Le
temps et les anniversaires sont des obsessions pour les personnages de Sono
Sion. La jeune épouse de Guilty of Romance, quelques jours avant
l’anniversaire de ses trente ans, dérive vers le quartier des love hotels de
Shibuya et la prostitution. Le cinéma de Sono Sion est existentialiste, si tant
est qu’on veuille encore donner à ce mot un sens et qu’on soit préoccupé
par la seule chose qui nous soit léguée à la naissance.
Anniversaire
1. Je suis Sono Sion (Ore Wa Sono Sion da !, 1985)
Un
de ses premiers court métrages, tourné en école de cinéma, Je suis Sono Sion
relate les derniers jours du cinéaste avant son anniversaire. Une série de
saynètes parfois cocasses (il taquine une amie en imitant sa voix aigüe),
drôles et angoissantes (un punk, tendance new wave japonaise, lui rase la tête
malgré ses supplications), classiquement surréalistes (il embrasse des statues)
et une symbolique que l’on retrouvera dans ses futurs films (pantomime dans un
appartement vide)... mais le fond du film est cette affirmation : je suis Sion Sono.
L’anniversaire
de Sion marque la fin du film, et donc sa naissance comme cinéaste : le 6
décembre à 21h30 et 30 secondes. C’est son anniversaire mais ses images sont
noires, sa pellicule n’étant pas assez sensible... pas complètement noire bien
sûr, mais remplies d’accidents, de taches, de floutés colorés et, par l’usure
du temps, de rayures expérimentales. Ces images défectueuses ne sont pas une
fin, mais contiennent toute une potentialité tumultueuse.
Anniversaire
2. Bicycle Sigh (Jintensha toiki, 1990)
Un
personnage, à tête de gorille, s’introduit dans la chambre d’un apprenti
cinéaste. Il déclenche le projecteur super-8, mais la pellicule, sortie de la
bobine, se déverse sur le radiateur et fond en même temps que se déroule la projection. Sur le mur, une jeune fille court dans un pré, et puis s’éloigne au
fond de l’image. Elle disparaît en même temps que se désagrège la pellicule.

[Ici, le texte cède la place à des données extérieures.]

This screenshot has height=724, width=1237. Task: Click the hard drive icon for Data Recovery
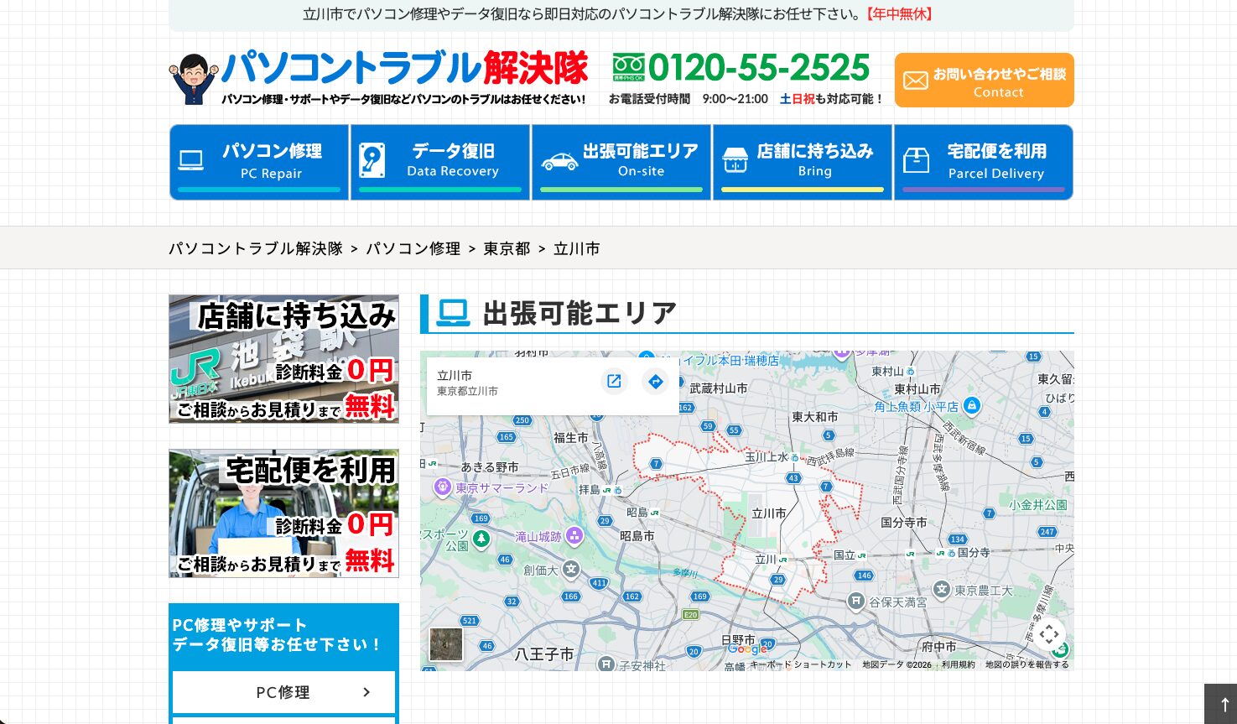pyautogui.click(x=372, y=159)
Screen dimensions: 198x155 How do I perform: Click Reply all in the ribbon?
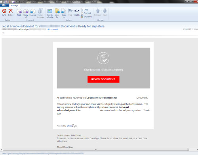26,13
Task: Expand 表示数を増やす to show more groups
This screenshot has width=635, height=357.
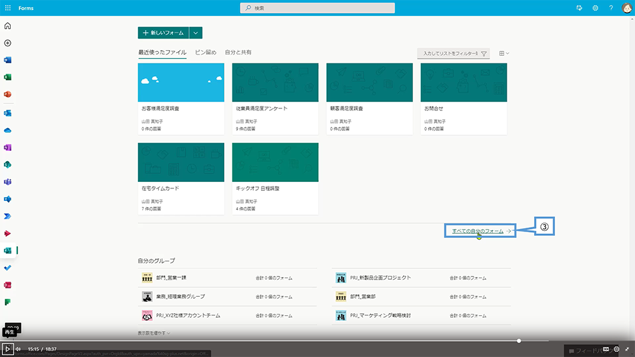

Le film du souvenir passe dans
une chambre vide, pour personne (car le gorille n’existe pas, bien sûr), et
s’efface peu à peu. C’est une des belles idées du premier long métrage de Sono
Sion, sur la vie fantaisiste, mais solitaire et mélancolique, de deux
adolescents.
Ils
croient qu’une société secrète veut faire disparaître les habitants de «10 chi
street, Nakamachi,Toyokawa» ; un acteur fantôme, avec un masque de Godzilla,
apparaît dans leurs films ; Shiro (Sono Sion) se déguise en super-héros (goût
du travestissement que l’on retrouve dans ses futurs films) pour sortir son ami
de l’hôpital.
Le
1er janvier Shiro passe son anniversaire, ivre mort, écroulé dans le couloir
d’un métro désert. Quant à au cinéaste, il gâche la rencontre avec la
famille de la fille qu’il aime.
Par
la progression de leur imagination, les deux amis (en fait les deux doubles de
Sono Sion) parviendront pourtant à s’évader de Toyokawa. Dans le court métrage
qu’ils tentent de finir, une des bases d’un terrain de base-ball quitte sa
trajectoire, se poursuit sur la route, jusqu’à l’océan. Il faut entrer dans le
film - devenir cinéaste - pour sortir du quotidien.
Anniversaire
3. Keiko desu kedo (1997)
Keiko,
prise aussi dans le décompte des jours jusqu’à ses 28 ans, est également
obsédée par le temps et les réveils.
Elle invente des comptines, disant "bonjour" et "au revoir" aux secondes. Elle
filme des bulletins d’informations (Keiko’s News Today), jouant une
présentatrice surexcitée commentant sa journée. Mais qu’a-t-elle fait à part
marcher dans la rue, prendre le métro et boire un café ?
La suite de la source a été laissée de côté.